The University of Oslo in Norway has agreed to a four-year deal with the Chinese Communist Party-controlled Fudan University to establish a European Centre for China Studies on Norwegian soil, despite Hungary shelving similar plans after weeks of protest in Budapest.
On Saturday, the University of Oslo defended its decision to enter into a four-year “limited” agreement with the Chinese university, after questions were raised over the independence of Chinese researchers from the Communist regime in Beijing.
The University of Oslo said in a statement that it has agreed to partner with Fudan University in order to “develop new knowledge, especially in the topics of climate, environment and health”.
The top-ranked Norwegian university said that it had developed guides working in tandem with the country’s security services in order to safeguard against potential espionage.
“The establishment of the centre has been thoroughly discussed among others with China researchers at UiO who work with topics such as Taiwan, Xinjiang, human rights, and other politically sensitive topics,” the university added.
Oslo said that the pairing with Fudan was critical as “Norway needs to build much more competence about China, and globally we need to work closely with China on many topics, not least climate, environment, health, and justice”.
“Fudan collaboration at [the University of Oslo] is a small piece in this, but at a time when all collaboration is under pressure, and it is increasingly difficult for young researchers and students to gain access to China, academic collaborations play a particularly important role by opening doors and contributing to the global knowledge the whole world needs,” they claimed.
The move has drawn sharp criticism, with the political editor of the leading Norwegian tabloid Verdens Gang, Hanne Skartveit, warning that Fudan University, like all other institutions in China, is subject to state control by the ruling Communist Party.
“Chinese authorities are putting strong pressure on their universities. The goal, both in China and around the world, is to ‘create a more nuanced and balanced understanding of China’. Propaganda, in other words. The opposite of critical and independent research and teaching,” Skartveit wrote.
“The warnings do not mean that we should not cooperate with China or other authoritarian regimes. Both student exchange and research collaboration are important in this context. But we must know what we are doing.
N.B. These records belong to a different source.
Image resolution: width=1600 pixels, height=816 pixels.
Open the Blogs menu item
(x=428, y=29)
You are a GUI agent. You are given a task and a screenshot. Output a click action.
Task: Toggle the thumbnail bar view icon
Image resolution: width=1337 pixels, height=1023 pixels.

We can not be naive,” she added.
The move from the University of Oslo comes just a few months after the University of Bergen in Norway announced that it would be shutting down its branch of the Confucius Institute, a subsidiary of the Chinese Ministry of Education and the Communist Party’s central propaganda department, which purports to seek to merely advance Chinese culture and language abroad.
The controversial communist programme has been accused of shutting down debate on campuses across the world on sensitive topics for Beijing, such as Taiwan, Tibet, and the Tiananmen Square Massacre.
Fudan University branches in Europe have also come under increasing fire, with the University of Copenhagen in Denmark severing ties with the Chinese school last summer.
More recently, mass protests have been staged in Budapest over the past month against Hungarian Prime Minister Viktor Orbán’s plans to open up a Fudan branch in the Hungarian capital.
The Orbán government agreed to build the campus with a massive $1.5 billion (£1.08bn) Belt and Road-style loan from the CCP, which would employ Chinese contractors and source Chinese materials, meaning the economic benefits of the project would not be going to the Hungarian people.
Amid mass protests against the move over human rights concerns, the supposedly anti-communist Orbán government was forced to shelve the project and subject the plan to a public referendum in Budapest, which will likely block the Chinese university.
The political editor for Verdens Gang noted that this would leave Norway as the only European outpost for Fudan, saying that the “the fox” is on its way into the “Norwegian academic chicken farm”.
“The incredible thing is that the gate is opened from the inside,” Skartveit lamented.